A Oi também comemorou a diminuição da taxa de saída de clientes.”O churn da banda larga (móvel e fixa) em setembro foi o mais baixo dos últimos dois anos” disse. Mas não escondeu: arrumar a casa significa também um menor volume de investimento. “O capex do próximo ano vai ser mais baixo do que os 6 bilhões de reais que a maior parte dos analistas tem para esse ano”, disse Bava.

Para os analistas – os jornalistas não puderam fazer perguntas – Bava não quis falar sobre o andamento da fusão PT/Oi. Segundo ele, ‘está tudo seguindo o caminho que tem de ser seguido”, cortando qualquer possibilidade de falar sobre o tema.

Resultados

A Oi registrou no terceiro trimestre de 2013 um lucro líquido de R$ 172 milhões, corrigindo a trajetória de queda e revertendo o prejuízo de R$ 124 milhões do trimestre anterior. A receita totalizou R$ 7,1 bilhões, crescendo 0,4% em relação ao segundo trimestre e 0,8% em relação ao igual período do ano passado.
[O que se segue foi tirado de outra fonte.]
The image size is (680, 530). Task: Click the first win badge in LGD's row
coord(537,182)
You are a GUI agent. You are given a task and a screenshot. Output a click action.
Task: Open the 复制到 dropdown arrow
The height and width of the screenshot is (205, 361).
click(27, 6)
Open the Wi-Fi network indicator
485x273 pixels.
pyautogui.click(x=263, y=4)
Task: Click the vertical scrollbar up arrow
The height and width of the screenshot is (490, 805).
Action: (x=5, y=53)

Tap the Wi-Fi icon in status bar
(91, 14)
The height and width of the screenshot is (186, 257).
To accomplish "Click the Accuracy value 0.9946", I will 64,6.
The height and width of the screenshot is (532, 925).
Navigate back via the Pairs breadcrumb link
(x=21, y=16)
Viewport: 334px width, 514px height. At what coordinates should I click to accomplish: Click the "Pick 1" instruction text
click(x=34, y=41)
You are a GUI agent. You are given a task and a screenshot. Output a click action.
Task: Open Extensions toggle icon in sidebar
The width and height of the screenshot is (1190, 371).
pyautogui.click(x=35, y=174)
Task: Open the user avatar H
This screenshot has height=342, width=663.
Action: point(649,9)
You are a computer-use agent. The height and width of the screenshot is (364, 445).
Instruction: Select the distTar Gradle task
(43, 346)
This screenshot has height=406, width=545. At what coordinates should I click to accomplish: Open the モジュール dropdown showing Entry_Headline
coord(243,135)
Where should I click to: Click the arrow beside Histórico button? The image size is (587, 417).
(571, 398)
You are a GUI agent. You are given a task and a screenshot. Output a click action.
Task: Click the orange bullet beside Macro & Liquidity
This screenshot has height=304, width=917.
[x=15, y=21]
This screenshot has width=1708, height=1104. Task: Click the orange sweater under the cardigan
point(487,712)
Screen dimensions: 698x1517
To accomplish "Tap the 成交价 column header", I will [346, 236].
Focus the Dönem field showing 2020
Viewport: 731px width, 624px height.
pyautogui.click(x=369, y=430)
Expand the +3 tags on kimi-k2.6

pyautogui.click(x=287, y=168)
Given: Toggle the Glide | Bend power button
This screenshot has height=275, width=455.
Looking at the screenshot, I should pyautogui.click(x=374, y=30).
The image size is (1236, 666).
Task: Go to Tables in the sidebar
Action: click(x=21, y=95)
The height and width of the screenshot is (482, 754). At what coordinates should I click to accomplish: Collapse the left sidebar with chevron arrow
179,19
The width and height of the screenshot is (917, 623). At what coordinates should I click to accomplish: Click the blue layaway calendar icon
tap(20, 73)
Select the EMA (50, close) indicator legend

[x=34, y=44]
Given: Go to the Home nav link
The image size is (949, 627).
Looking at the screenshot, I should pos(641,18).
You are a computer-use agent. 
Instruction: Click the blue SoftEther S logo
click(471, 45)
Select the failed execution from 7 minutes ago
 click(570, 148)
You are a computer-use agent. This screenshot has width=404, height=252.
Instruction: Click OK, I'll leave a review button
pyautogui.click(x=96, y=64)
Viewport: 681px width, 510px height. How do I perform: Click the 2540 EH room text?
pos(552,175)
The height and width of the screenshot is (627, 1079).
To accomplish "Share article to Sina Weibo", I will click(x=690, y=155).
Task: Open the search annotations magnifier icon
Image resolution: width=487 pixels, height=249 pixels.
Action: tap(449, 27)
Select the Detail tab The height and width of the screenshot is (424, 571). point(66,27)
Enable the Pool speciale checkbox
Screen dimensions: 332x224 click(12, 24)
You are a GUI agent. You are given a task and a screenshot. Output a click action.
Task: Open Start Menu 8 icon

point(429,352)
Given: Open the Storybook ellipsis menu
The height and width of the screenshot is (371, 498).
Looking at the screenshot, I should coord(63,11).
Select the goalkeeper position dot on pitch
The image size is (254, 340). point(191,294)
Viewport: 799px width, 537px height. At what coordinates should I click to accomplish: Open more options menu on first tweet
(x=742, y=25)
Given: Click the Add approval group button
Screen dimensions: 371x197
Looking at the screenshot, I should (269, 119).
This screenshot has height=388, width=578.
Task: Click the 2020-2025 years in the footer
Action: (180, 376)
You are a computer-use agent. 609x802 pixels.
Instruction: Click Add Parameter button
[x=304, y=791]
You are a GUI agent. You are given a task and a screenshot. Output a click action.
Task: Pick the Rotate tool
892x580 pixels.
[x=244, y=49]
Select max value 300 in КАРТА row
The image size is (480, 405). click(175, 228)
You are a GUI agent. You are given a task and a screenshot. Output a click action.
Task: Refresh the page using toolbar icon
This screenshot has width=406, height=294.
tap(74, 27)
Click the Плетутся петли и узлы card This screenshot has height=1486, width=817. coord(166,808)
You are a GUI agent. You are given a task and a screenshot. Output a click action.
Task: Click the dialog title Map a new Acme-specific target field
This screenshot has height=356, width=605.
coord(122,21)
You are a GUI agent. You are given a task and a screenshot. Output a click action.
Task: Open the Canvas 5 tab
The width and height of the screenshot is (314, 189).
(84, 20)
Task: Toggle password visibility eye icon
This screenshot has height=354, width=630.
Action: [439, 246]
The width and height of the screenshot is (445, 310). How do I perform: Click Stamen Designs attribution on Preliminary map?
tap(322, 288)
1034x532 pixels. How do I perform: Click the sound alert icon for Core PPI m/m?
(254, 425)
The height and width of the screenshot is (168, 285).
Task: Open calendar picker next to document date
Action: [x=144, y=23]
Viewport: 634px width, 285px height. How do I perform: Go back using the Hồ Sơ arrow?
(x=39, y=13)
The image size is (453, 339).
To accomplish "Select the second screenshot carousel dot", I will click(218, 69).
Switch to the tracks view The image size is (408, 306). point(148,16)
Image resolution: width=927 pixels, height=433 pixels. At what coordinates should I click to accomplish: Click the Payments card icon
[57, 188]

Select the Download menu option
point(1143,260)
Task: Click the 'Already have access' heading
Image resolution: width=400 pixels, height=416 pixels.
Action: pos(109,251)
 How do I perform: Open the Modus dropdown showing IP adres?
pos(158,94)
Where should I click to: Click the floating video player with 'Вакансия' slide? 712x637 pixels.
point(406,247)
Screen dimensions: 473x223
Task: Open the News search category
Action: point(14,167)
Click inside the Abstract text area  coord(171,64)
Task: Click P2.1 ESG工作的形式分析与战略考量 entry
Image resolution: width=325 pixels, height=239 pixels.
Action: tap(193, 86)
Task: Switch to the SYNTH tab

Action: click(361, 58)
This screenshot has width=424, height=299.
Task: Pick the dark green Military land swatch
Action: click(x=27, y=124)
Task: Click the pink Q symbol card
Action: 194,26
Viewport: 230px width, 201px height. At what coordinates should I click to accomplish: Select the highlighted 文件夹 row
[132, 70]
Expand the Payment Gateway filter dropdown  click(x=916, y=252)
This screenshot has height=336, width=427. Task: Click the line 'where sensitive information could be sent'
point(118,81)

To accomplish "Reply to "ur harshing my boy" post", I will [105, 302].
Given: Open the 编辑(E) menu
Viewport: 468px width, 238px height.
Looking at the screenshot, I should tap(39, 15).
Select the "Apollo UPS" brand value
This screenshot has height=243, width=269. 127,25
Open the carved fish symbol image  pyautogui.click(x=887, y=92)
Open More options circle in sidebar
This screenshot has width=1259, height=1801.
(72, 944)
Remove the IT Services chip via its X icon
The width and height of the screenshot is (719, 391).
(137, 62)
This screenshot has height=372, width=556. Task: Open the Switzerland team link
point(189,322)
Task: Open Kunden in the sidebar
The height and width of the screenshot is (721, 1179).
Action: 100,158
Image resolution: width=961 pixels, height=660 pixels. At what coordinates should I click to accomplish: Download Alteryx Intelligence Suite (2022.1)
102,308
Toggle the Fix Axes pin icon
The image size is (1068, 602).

O crescimento foi suportado principalmente pela expansão da base de TV paga (50% no ano) e banda larga (7,3%) no segmento Residencial; do aumento de recargas (9%) do pré-pago e de uso de dados no segmento de Mobilidade e de receitas com dados e TI no segmento Corporativo. A base de clientes (Unidades Geradoras de Receita – UGRs) somou 74,8 milhões, com aumento de 2,2% no ano.

A dívida líquida da companhia caiu R$ 194 milhões, depois de oito meses em crescimento, confirmando o foco da gestão na disciplina financeira. A queda se deve à melhoria do Ebitda, combinada com uma melhor gestão do capital de giro, em função do foco no pré-pago, eficiência na negociação com fornecedores e no processo de cobrança. Na comparação com o trimestre anterior, houve um aumento de 16% no caixa.  Além disso, a companhia reduziu a exposição em moeda estrangeira (0,5% contra 1,2% no segundo trimestre).

Contribuiu para o resultado o foco no crescimento do segmento do pré-pago, que garantiu o aumento do volume de recargas (9% no ano) – o maior nível histórico. O aumento da receita de dados no segmento de Mobilidade foi de 58% nos últimos 12 meses. Os custos totais da Oi registraram queda de 6% no terceiro trimestre, fechando em R$ 4,96 bilhões.

A redução mostra os primeiros resultados de maior eficiência operacional, com consequente impacto na redução da Provisão para Devedores Duvidosos – PDD.  No final do trimestre, a PDD chegou a R$ 201 milhões – R$ 65 milhões por mês – com queda de 38% em relação ao trimestre anterior. O valor representa 2,8% da receita líquida, uma redução de 1,7 ponto percentual, contra 4,6% no segundo trimestre de 2013.

Além disso, a Oi registrou uma queda anual dos custos de interconexão (14%) e menores custos com marketing, que somaram R$ 116 milhões, com retração de 45% em relação ao segundo trimestre.O Ebitda totalizou R$ 2,139 bilhões no trimestre, com aumento de 19,0% em relação ao trimestre anterior, reflexo do crescimento da receita e da redução dos custos.

A margem Ebitda voltou ao patamar de 30,1% no terceiro trimestre contra 25,4% no trimestre anterior. No trimestre, é a melhor margem entre as operadoras do mercado. No terceiro trimestre, os investimentos somaram R$ 1,54 bilhão, 2,3% acima do trimestre anterior. O CAPEX acumulado até setembro atingiu R$ 4,7 bilhões, indicando que a companhia fechará o ano dentro do valor esperado de R$ 6 bilhões.